Anthony Ruys, patron de Heineken, vient d'annoncer un investissement de 320 millions d'euros à la périphérie de Séville. Le brasseur néerlandais va y construire un nouveau site en remplacement de l'actuel. Situé au centre de la capitale andalouse, ce dernier deviendra le siège de Heineken España. L'activité de la future brasserie devrait démarrer en 2006 pour être complètement opérationnelle en 2008. Par la même occasion, la production sévillane passera de 3,5 à 4 millions d'hectolitres. Cette usine est conçue pour accueillir une nouvelle augmentation de la production, si nécessaire. L'usine est déjà qualifiée par le groupe comme la plus importante et plus moderne de son parc industriel.

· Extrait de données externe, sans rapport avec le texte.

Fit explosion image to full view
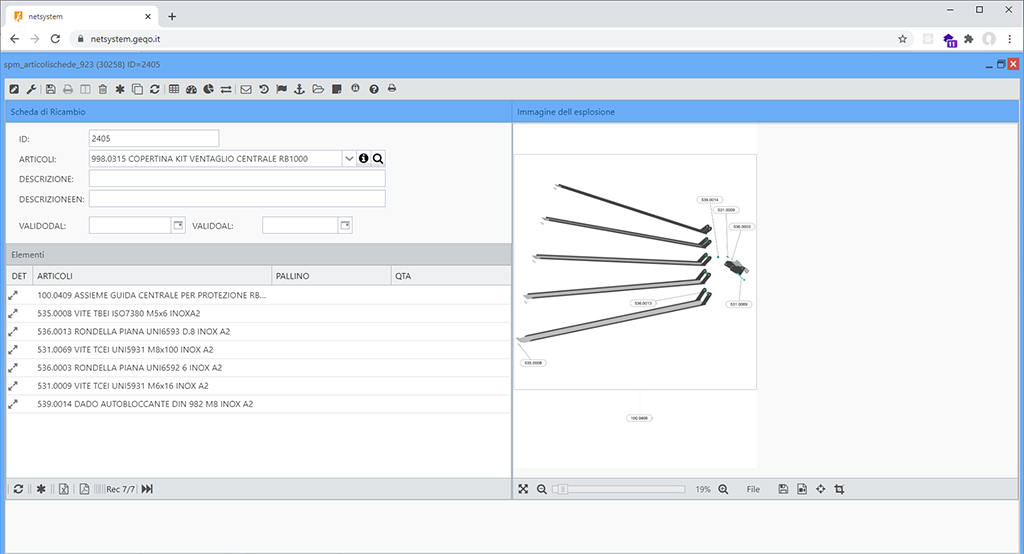 click(x=523, y=489)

Trois marques sur le marché
Dans la péninsule ibérique, Heineken brasse 10 millions d'hectolitres par an, soit sa plus grosse production européenne. Et pour cause ! L'Espagne arrive en tête du classement des pays du Sud de l'Europe, en terme de consommation : 78 litres par personne et par an, loin devant la France (35 litres) ou l'Italie (29 litres). Seuls, les Hollandais, les Slovaques, les Allemands et les Irlandais consomment plus de bière que les Espagnols. D'ailleurs, le groupe néerlandais est solidement implanté sur le marché espagnol. Il en détient 35 % de parts de marché avec deux marques internationales Heineken et Amstel, et une marque locale, Cruzcampo. Toutefois, la filiale du groupe a engagé un plan de restructuration, qui entraînera la fermeture de deux brasseries. Ainsi, celle de Nervion (Pays basque espagnol), est condamnée. Sa production sera transférée vers le site de Séville : 168 emplois devraient y être supprimés et les locaux seront transformés en bureaux commerciaux.

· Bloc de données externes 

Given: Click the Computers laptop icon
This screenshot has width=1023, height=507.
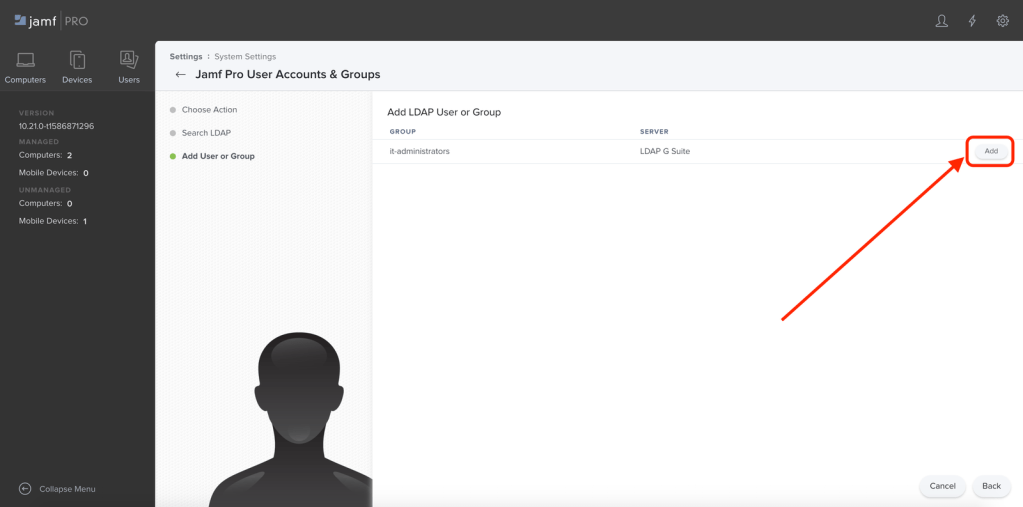Looking at the screenshot, I should [25, 60].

L'investissement espagnol est l'un des plus importants réalisé par le groupe ces dernières années. Pour autant, Heineken cherche à augmenter ses capacités de production dans les régions les plus consommatrices de la bière au logo vert. Le Vietnam, la Russie (cinquième marché de la bière derrière le Brésil, l'Allemagne, les Etats-Unis et la Chine) et la Slovaquie sont les premiers pays sur la liste des investissements prévus par Heineken.